MASCOT (the Mobile Asteroid Surface Scout) was built by German and French engineers and launched toward the asteroid Ryugu earlier this week, where two other hopping rovers were (and still are!) making their way across the surface.

Unlike those solar-powered rovers, MASCOT was battery powered, and only carried enough juice to last roughly 16 hours. It managed to push it to 17, gathering information on what the asteroid’s surface is made of. It made three small hops, collecting data at each stop, and—thanks to Ryugu’s rapid rotation—saw three sunsets before saying goodbye.

Researchers in Germany and around the world are already starting to sort through what MASCOT sent home.

“The evaluation of the valuable data has just begun,” MASCOT project manager Tra-Mi Ho [said in a statement]https://www.dlr.de/dlr/en/desktopdefault.aspx/tabid-10975/1755_read-30138/#/gallery/32253/). “We will learn a lot about the past of the Solar System and the importance of near-Earth asteroids like Ryugu.”
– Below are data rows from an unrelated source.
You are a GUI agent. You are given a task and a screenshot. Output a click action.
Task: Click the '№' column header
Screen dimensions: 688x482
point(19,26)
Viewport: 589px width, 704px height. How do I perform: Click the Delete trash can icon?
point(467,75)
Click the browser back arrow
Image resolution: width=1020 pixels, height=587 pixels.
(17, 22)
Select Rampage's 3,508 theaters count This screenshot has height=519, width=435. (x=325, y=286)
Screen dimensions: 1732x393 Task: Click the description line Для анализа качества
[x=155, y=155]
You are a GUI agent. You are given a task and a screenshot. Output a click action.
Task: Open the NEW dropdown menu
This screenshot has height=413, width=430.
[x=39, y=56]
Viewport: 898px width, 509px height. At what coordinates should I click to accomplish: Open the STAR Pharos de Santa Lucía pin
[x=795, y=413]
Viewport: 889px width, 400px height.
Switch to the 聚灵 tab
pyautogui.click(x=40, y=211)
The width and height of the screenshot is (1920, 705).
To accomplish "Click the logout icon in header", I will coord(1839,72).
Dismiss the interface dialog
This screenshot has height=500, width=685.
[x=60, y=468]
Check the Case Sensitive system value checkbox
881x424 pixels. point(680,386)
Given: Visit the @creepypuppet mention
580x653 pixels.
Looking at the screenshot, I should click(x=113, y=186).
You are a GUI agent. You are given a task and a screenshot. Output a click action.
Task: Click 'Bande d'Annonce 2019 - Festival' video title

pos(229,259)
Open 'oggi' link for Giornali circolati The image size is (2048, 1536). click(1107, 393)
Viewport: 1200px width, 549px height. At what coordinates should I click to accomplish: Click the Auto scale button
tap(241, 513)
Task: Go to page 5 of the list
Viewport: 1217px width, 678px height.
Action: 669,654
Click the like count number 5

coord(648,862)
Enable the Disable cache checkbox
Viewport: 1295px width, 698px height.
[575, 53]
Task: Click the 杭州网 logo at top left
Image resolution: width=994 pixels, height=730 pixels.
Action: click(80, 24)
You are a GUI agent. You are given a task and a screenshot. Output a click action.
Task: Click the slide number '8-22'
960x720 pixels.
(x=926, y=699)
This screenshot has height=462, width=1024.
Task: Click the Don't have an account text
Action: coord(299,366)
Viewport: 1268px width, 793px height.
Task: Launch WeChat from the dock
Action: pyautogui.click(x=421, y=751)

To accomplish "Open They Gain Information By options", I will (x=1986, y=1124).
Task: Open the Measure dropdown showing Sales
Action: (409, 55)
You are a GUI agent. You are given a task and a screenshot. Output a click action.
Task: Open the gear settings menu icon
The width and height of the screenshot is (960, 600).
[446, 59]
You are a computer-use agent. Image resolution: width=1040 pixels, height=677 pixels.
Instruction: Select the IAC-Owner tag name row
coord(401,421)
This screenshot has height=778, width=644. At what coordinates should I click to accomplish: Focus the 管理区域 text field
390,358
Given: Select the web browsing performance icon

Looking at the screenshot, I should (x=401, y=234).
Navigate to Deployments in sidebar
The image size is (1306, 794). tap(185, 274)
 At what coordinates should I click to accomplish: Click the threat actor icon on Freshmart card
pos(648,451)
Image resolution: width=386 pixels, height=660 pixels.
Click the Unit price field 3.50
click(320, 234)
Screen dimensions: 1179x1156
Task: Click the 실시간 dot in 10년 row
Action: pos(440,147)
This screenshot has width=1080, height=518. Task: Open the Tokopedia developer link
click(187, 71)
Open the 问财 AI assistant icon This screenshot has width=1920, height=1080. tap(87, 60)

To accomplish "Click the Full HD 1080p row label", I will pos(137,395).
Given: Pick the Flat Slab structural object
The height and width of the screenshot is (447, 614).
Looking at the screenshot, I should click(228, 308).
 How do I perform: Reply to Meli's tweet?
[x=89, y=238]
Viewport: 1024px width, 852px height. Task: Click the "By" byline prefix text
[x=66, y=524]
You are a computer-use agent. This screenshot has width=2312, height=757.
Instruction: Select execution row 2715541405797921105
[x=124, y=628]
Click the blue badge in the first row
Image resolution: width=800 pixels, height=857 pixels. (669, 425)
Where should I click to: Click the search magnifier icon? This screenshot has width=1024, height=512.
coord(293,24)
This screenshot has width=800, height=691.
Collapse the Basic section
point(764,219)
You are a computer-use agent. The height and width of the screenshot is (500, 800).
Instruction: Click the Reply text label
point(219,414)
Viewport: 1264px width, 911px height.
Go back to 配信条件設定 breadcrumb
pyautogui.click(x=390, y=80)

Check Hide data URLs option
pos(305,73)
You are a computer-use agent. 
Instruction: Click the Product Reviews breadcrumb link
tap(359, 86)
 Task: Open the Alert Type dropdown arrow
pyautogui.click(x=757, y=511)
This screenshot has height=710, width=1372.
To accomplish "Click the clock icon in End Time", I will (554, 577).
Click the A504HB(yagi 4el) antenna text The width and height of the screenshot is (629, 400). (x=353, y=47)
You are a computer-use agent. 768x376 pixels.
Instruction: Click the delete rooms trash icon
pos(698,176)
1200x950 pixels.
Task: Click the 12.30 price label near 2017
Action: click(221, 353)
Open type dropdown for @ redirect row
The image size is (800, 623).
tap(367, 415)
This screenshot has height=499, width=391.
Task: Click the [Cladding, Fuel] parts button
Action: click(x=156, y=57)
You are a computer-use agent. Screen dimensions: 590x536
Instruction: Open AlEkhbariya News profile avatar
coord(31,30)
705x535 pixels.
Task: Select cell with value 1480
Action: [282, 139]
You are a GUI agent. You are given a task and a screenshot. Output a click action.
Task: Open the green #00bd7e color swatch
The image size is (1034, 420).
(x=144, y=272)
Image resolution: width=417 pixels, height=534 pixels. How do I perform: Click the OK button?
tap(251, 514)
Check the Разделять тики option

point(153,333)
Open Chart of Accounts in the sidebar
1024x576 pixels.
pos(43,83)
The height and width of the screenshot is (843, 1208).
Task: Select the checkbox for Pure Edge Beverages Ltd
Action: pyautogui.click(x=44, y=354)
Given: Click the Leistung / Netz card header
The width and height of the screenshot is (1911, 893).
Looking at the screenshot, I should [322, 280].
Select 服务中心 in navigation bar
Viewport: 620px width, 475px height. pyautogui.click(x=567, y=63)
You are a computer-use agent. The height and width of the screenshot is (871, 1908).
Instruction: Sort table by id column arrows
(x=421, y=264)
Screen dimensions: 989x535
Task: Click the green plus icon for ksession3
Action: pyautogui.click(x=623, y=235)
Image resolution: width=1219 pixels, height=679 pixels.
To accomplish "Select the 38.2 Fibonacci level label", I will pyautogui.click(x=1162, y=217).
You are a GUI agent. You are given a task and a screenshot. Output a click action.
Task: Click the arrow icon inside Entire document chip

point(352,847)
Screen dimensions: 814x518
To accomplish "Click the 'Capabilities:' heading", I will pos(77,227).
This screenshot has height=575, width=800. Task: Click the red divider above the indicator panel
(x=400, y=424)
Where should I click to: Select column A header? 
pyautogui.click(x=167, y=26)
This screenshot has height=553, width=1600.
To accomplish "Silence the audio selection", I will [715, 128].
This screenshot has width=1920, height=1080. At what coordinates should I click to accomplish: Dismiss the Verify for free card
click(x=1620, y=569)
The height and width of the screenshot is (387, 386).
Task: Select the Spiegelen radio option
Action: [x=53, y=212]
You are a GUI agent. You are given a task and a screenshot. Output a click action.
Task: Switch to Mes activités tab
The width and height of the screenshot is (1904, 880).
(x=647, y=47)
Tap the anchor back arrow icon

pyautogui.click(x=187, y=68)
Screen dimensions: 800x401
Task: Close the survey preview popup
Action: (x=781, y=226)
Ryugu’s orbit varies widely. As Hayabusa 2 approached the asteroid, Ryugu was about 180 million miles away from Earth. (To put that in perspective, Mars and Earth are 250 million miles away from one another at their furthest point.) But Ryugu isn’t always so distant. As it travels on its oval-shaped trajectory around the Sun, the asteroid gets closer to us, too—close enough to be labeled a Potentially Hazardous Asteroid by the International Astronomical Union’s Minor Planet Center. This does not mean that it poses an imminent danger to Earth. The closest that it will get to us in the next 160 years will be 970,737 miles away, 45 minutes after midnight eastern time on December 5, 2076. That’s about four times the distance to the moon.

In other words, don’t waste your worries on this asteroid. It’s not going to do anything to Earth in your lifetime.

Earthlings, on the other hand, do plan on doing something to the asteroid. In addition to the rovers and MASCOT (RIP), next spring, Hayabusa 2 will send down a projectile to the surface that will blow a six-foot-wide crater. That will look something like this:

Exciting, right? That will help researchers get a better idea of what the asteroid is composed of, beyond the dust and rock on the immediate surface. And Hayabusa-2 will also collect a sample of Ryugu to bring back to Earth, just like its predecessor did in 2010. MASCOT may be dead, but the rest of the mission is just getting started.